Setelah sekitar 50 tahun kosong, seorang kiai alim dari Klaten yang merupakan keturunan pembantu Pangeran Diponegoro, Kiai H Idris membangun kembali surau tersebut. Tentu lebih lengkap dan diperluas dari kondisi semula.

Bahasa Jawa

Materi yang diajarkan adalah kitab-kitab Al Islam berbahasa Arab dan diterjemahkan dengan bahasa Jawa Pegon (bahasa yang disesuaikan dengan susunan bahasa Arab), seperti Nahwu Shorof, Tajwid, Qiroah, Tafsir, Fiqh, Hadits, Mantiq, Tarikh dan Ilmu Tasawwuf. Metode pengajaran pun dengan cara sorogan (maju satu per satu), sebagian yang lain dengan cara wekton atau blandongan (cara berkelompok), masing-masing membawa kitab sendiri.
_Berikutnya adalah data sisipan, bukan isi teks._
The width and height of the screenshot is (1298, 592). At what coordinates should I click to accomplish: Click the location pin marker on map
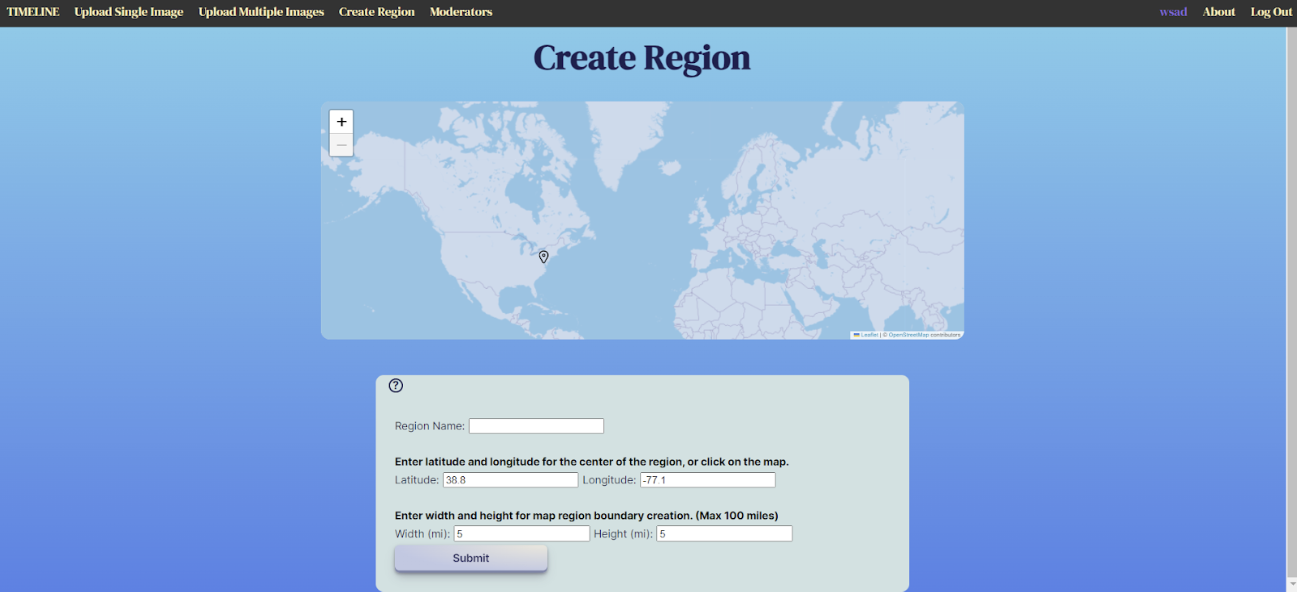[x=544, y=257]
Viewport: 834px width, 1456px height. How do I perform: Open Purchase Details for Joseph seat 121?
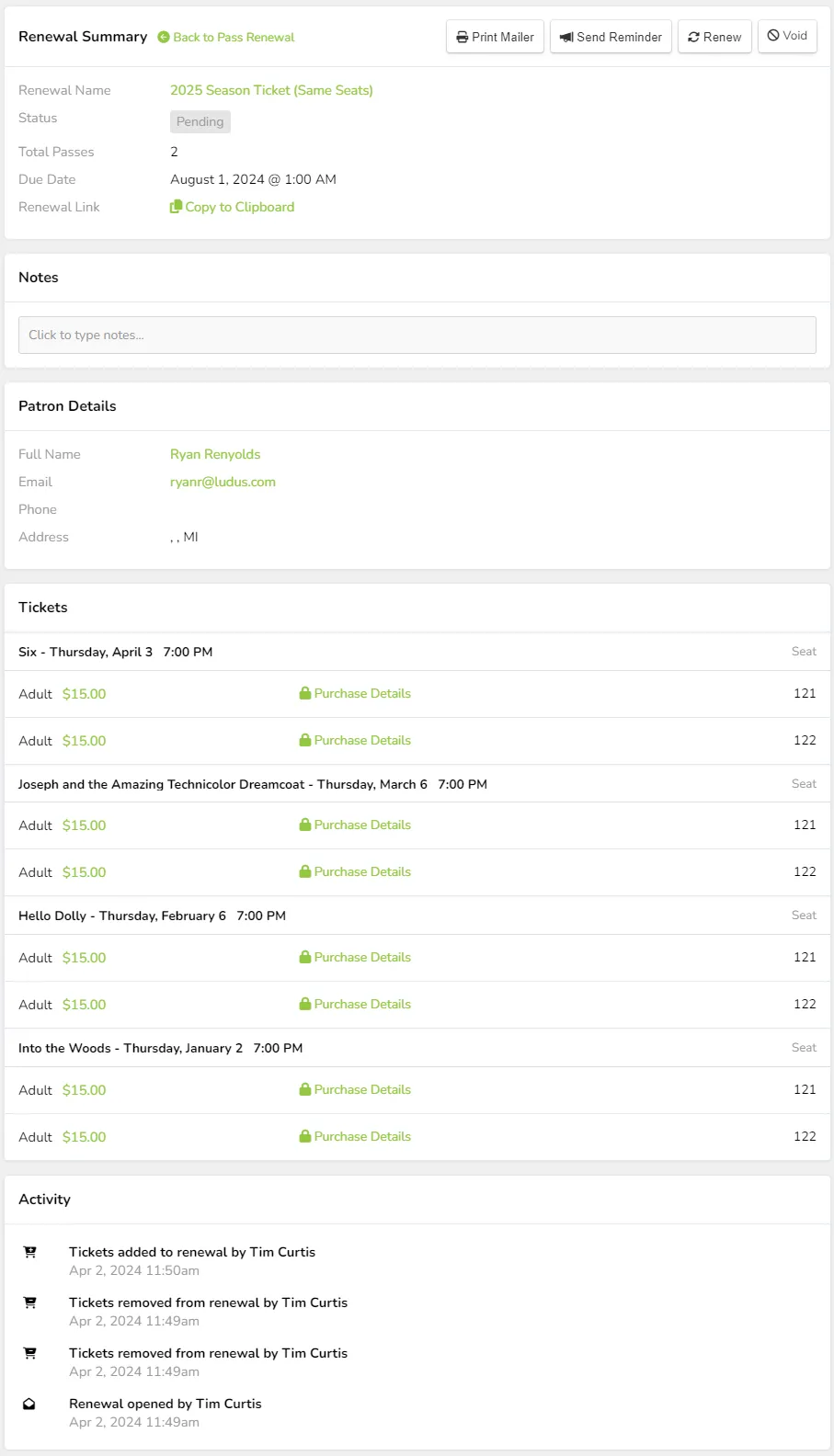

Para santri tidak hanya datang dari Solo sekitar, tetapi juga datang dari daerah lain di Pulau Jawa, di antaranya Tegal, Semarang, Banten, Jombang, dan Mojokerto. Pada 1908, mushala pondok pesantren diganti dengan bangunan masjid tembok dan berlangsung hingga sekarang. Pada 1913, sistem pengajian sorogan diganti dengan sistem kelas. Beberapa nama besar pernah lahir dari pondok ini, di antaranya Munawir Sazali (mantan Menteri Agama RI) dan Miftah Farid (Ketua MUI Jabar).

Dalam perkembangannya, Pondok Pesantren Jamsaren kemudian bekerja sama dengan Yayasan Perguruan Al Islam Surakarta.

Kini, sebagian besar santrinya adalah siswa SMP dan SMA Al Islam Surakarta. Dari 129 santri, 120 di antaranya adalah siswa SMA 1 Al Islam. Adapun sisanya siswa SMP Al Islam. "Hampir 95 persen santri kami adalah siswa SMP dan SMA 1 Al Islam. Ada juga dari SMA Negeri, tapi cuma seorang," kata staf kesekretariatan Pondok Pesantren Jamsaren, Suntoro.

Ada beberapa aturan ketat yang harus ditaati para santri yang semuanya laki-laki itu, di antaranya tidak boleh merokok dan wajib menaati jam wajib belajar selepas salat isya hingga pukul 22.30. Pada waktu itu, masing-masing belajar khusus untuk mengulang pelajaran di sekolah. Adapun ilmu agama diajarkan setelah asar. "Selepas isya, semua santri harus belajar di masjid. Ada enam ustad yang melakukan pendampingan sekaligus pemantauan."

Karena itu, tak heran bila santri Pondok Jamsaren rata-rata berprestasi di sekolahnya. Tak hanya ilmu agama, santri juga dibekali dengan ekstrakurikuler seperti organisasi semacam OSIS dan bela diri. "Hampir seluruh santri kami berhasil meraih peringkat sepuluh besar di kelas masing-masing. Mereka juga aktif di organisasi sekolahnya."